> [EXERCISE]:
List, from the lines below, each one with "under" in it.

*** Opening MATERIAL FOR THIS EXERCISE ***

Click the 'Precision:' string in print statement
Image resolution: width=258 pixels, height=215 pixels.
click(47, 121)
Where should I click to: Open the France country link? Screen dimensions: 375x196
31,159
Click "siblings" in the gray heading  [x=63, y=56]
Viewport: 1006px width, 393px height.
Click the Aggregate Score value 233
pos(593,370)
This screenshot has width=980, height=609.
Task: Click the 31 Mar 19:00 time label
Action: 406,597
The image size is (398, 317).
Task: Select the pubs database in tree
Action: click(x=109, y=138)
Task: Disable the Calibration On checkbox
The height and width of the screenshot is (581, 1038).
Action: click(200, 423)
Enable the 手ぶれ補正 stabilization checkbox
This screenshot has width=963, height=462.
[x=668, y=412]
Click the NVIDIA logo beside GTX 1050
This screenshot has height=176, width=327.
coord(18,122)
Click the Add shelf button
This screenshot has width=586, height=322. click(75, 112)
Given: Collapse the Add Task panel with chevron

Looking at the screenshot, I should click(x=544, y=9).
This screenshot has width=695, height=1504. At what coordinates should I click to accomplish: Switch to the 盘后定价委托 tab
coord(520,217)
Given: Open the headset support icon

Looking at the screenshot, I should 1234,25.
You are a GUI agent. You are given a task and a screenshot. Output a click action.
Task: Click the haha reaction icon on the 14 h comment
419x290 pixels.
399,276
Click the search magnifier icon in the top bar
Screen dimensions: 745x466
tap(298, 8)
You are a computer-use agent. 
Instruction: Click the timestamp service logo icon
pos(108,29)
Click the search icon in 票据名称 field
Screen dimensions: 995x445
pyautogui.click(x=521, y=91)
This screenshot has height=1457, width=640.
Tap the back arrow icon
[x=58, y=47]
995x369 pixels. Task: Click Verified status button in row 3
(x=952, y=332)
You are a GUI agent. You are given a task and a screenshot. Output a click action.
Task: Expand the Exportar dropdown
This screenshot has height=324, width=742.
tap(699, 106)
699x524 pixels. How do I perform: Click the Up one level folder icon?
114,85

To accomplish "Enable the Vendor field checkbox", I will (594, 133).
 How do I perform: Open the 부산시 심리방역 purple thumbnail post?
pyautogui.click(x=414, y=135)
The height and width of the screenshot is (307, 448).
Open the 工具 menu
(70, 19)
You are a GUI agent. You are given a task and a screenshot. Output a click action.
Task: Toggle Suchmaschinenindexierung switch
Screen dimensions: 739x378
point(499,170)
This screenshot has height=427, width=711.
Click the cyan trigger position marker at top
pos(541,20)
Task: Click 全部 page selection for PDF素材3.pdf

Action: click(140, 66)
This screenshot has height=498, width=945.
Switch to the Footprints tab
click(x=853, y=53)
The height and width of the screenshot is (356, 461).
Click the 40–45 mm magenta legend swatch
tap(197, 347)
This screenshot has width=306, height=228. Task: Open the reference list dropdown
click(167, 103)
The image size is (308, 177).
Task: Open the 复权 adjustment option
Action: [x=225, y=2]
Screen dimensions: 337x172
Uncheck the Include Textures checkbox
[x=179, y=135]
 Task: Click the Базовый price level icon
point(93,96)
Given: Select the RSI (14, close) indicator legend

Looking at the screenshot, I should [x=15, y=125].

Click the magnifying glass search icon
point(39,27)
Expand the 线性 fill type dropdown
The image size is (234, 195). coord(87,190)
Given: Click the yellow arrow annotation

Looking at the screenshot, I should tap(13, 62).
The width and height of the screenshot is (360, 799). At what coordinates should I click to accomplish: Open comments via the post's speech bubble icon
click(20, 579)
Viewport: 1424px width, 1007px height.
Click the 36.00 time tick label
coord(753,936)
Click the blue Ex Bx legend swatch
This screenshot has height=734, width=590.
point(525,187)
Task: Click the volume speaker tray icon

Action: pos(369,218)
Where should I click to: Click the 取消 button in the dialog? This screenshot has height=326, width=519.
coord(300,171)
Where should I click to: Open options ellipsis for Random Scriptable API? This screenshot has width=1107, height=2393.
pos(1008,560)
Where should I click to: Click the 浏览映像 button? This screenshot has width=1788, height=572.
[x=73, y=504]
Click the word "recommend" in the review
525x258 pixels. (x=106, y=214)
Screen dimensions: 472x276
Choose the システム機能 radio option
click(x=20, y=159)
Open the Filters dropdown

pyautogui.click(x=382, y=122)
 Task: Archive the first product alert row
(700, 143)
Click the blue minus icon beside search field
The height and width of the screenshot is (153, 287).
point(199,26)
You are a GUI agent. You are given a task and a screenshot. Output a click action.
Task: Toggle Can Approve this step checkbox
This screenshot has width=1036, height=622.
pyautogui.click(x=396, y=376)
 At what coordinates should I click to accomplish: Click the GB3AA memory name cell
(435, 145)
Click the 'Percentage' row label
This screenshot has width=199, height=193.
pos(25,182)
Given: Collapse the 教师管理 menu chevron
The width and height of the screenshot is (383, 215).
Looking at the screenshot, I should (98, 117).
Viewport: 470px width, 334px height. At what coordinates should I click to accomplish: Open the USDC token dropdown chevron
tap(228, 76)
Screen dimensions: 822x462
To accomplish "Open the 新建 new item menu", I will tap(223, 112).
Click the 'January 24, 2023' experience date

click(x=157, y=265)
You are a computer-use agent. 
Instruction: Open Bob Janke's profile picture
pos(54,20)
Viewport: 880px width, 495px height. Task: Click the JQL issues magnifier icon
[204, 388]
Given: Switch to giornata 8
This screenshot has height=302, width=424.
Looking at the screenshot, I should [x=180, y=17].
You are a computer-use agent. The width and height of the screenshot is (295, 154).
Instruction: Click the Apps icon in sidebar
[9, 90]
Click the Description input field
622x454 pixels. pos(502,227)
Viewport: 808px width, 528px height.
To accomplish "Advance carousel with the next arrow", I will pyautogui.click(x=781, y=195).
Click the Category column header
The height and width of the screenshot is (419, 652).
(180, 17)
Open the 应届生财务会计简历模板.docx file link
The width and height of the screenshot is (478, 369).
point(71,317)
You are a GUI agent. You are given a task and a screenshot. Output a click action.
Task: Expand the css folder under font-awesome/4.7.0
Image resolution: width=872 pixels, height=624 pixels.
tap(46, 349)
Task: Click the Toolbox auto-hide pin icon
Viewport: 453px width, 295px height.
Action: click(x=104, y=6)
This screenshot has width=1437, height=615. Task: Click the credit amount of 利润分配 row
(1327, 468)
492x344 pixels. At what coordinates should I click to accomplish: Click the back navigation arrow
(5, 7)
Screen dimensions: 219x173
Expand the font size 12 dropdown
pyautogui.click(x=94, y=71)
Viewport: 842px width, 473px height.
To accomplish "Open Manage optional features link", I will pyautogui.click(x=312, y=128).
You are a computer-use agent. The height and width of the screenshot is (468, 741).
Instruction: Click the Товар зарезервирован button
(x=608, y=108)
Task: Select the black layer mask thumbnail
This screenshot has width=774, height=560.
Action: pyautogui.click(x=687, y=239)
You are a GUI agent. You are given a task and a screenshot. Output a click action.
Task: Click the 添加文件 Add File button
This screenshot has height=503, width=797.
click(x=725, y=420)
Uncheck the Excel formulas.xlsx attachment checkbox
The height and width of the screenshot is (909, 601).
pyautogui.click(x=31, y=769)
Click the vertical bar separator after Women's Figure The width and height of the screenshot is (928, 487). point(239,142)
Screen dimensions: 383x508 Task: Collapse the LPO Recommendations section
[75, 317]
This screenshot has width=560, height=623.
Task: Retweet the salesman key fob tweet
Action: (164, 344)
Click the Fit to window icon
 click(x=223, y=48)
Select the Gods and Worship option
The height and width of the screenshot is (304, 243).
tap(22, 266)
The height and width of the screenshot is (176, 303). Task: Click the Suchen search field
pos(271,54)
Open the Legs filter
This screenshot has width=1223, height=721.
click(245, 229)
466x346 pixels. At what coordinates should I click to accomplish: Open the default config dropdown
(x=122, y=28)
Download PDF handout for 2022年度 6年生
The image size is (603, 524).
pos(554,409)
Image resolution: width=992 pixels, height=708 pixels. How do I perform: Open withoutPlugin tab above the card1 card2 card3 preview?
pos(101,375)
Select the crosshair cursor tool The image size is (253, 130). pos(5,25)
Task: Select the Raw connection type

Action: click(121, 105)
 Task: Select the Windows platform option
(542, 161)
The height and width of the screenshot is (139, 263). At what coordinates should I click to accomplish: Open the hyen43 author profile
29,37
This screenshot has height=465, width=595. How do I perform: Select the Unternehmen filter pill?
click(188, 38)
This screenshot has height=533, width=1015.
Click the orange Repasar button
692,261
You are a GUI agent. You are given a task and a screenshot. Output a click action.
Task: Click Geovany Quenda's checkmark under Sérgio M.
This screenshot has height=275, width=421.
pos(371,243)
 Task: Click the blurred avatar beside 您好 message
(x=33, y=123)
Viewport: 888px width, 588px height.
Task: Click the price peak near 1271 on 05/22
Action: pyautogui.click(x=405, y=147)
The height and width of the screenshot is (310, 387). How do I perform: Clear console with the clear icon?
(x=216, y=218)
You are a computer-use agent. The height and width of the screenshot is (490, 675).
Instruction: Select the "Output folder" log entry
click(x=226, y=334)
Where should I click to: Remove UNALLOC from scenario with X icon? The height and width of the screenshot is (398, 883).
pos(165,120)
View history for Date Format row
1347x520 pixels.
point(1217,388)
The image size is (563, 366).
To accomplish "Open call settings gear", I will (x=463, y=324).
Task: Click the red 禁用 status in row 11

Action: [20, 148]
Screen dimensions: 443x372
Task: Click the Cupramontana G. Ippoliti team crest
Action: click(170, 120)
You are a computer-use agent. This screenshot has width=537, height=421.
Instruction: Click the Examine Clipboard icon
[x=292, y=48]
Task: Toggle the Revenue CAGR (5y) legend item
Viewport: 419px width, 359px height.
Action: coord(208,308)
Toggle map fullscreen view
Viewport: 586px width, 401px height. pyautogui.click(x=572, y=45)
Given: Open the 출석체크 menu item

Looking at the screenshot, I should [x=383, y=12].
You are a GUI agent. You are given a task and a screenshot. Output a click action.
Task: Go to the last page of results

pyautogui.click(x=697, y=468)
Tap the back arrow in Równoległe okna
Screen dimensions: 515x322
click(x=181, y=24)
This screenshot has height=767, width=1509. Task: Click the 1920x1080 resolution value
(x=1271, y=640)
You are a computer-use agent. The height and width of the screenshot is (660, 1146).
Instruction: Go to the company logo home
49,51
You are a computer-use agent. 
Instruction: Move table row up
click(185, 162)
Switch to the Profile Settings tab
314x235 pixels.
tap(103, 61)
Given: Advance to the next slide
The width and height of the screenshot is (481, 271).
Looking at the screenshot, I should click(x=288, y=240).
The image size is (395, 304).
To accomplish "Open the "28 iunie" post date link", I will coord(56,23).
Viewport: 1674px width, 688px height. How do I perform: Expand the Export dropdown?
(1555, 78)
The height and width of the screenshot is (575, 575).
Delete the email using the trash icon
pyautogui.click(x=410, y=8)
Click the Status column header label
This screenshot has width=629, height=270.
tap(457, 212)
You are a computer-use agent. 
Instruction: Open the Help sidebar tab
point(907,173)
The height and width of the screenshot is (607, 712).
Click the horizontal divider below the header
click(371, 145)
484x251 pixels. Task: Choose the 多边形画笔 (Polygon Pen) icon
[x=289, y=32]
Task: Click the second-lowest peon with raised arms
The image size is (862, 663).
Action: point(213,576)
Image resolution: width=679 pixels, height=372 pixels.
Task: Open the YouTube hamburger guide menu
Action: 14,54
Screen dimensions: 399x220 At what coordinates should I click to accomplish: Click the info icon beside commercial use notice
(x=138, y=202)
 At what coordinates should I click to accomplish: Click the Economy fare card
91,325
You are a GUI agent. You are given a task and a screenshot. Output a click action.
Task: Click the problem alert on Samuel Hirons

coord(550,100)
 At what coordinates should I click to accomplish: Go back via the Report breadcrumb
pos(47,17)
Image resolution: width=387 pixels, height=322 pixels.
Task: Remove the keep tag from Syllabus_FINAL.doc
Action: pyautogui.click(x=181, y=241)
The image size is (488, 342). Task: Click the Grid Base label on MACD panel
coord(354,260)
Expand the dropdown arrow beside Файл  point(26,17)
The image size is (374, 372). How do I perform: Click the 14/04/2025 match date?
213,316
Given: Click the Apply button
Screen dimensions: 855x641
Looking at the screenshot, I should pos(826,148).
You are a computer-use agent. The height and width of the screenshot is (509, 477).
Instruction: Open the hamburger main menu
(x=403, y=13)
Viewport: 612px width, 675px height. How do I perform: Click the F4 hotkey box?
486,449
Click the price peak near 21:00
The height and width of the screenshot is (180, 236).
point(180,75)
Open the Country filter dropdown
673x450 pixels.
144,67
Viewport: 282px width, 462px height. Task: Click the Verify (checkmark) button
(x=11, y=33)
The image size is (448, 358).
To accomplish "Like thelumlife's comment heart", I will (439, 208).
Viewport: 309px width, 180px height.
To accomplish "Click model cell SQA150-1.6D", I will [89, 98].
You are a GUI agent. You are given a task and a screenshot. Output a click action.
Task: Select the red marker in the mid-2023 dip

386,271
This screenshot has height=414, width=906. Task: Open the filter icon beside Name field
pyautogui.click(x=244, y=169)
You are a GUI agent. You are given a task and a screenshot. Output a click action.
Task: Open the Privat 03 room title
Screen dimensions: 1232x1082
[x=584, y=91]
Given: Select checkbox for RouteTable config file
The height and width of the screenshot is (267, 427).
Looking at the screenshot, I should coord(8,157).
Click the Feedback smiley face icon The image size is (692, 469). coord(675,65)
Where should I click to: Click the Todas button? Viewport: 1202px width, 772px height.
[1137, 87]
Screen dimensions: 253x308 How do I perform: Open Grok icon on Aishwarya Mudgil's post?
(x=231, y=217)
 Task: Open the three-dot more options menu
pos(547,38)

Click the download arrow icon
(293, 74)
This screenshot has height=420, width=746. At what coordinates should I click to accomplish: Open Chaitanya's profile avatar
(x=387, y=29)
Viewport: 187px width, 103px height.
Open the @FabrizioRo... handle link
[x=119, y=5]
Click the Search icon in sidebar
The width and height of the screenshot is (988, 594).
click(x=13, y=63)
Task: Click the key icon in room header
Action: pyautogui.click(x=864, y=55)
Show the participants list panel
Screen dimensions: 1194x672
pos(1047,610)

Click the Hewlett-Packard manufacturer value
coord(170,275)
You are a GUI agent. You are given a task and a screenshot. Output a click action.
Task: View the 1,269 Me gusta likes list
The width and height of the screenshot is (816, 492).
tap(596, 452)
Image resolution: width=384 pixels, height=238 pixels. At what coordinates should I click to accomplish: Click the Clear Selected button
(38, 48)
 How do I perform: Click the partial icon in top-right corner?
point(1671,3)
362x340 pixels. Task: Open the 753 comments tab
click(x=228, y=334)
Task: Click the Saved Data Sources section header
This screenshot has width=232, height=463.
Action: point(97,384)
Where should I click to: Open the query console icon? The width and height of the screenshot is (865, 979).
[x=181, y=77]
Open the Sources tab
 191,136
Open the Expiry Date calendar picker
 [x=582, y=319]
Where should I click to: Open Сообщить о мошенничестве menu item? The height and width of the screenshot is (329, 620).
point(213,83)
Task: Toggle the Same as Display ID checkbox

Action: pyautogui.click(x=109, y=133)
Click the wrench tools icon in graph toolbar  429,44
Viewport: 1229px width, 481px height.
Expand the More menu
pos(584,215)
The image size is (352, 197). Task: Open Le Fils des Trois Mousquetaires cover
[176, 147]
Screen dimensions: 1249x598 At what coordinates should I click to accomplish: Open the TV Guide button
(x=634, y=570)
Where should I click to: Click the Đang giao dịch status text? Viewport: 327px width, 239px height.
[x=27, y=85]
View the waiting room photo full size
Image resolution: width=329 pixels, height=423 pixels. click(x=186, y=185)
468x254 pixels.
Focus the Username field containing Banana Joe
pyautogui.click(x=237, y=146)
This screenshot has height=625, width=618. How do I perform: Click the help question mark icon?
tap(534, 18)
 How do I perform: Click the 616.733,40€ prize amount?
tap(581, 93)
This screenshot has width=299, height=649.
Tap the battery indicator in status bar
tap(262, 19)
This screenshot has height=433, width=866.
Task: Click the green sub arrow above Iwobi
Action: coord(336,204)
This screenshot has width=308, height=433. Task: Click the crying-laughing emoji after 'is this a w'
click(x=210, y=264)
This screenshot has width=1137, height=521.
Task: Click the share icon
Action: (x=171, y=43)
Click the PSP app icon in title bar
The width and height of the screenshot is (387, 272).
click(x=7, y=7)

*** Closing MATERIAL FOR THIS EXERCISE ***

> [EXPECTED ANSWER]:
Task: Expand the css folder under font-awesome/4.7.0
Task: Click Geovany Quenda's checkmark under Sérgio M.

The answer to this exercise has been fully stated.